# My beehive



## staythecourse (Jun 2, 2008)

Are there any beekeepers on PB.

I would assume someone would have mentioned it by now but I don't know fer sure.

Andrew brought up an ant farm a while back. How's that going for those of you who bought one?

I got a beehive a few weeks ago and have enjoyed watching how they work. I had to re-queen the hive 3 days ago as the first must have died as I introduced her too fast.

Well, today I got stung for the first time. Right behind the ear.  No fun. 

I'm hoping this one is accepted although the bees are acting like it's an enemy from what I've read. They are crowded around the box she is in. They have to eat a candy plug to reach her and should get to her tomorrow. Hope she's accepted by then.


----------



## TimV (Jun 2, 2008)

I've been doing it commerically and as a hobby for over 25 years.


----------



## staythecourse (Jun 2, 2008)

TimV said:


> I've been doing it commerically and as a hobby for over 25 years.

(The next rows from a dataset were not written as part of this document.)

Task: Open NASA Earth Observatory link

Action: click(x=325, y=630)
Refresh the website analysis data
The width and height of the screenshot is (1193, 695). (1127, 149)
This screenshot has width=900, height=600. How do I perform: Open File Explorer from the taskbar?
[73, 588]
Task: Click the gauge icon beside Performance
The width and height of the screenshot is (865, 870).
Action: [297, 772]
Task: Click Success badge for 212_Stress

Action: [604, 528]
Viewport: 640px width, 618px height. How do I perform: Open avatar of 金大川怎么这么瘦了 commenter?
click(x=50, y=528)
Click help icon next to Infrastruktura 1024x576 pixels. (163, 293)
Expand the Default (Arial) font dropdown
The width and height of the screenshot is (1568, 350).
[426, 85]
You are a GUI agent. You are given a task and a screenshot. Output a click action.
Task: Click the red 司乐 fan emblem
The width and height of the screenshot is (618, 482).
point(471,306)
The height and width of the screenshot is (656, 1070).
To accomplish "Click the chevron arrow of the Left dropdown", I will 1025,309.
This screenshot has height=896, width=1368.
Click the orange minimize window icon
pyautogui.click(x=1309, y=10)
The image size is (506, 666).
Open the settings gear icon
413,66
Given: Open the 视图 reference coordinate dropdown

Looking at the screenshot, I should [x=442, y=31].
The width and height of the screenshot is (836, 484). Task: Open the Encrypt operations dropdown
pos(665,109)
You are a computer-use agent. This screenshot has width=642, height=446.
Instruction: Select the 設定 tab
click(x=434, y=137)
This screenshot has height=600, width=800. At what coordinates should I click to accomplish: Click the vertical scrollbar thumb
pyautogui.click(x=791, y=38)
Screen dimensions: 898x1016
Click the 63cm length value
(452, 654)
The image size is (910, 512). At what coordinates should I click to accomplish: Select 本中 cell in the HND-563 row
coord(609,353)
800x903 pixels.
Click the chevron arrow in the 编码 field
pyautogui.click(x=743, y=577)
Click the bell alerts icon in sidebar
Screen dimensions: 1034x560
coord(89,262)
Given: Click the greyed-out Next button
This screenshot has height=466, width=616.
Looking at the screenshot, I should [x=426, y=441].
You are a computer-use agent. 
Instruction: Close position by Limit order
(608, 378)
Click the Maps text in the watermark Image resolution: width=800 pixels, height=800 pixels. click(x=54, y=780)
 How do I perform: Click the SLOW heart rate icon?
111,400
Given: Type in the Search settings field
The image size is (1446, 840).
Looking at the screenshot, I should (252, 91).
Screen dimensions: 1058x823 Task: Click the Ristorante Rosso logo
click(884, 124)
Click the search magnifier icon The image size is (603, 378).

That's great Tim. You look right at home. I hear California is a good place for beeks, especially where almonds are grown.

Any opinions on Colony Collapse? Experienced it? Africanization a problem?


----------



## TimV (Jun 2, 2008)

Every January I take the bees up to the Almonds. Don't know what's going on with colony collapse, but I figure it must be a virus or something smaller. I'm doing Raspberries now.


----------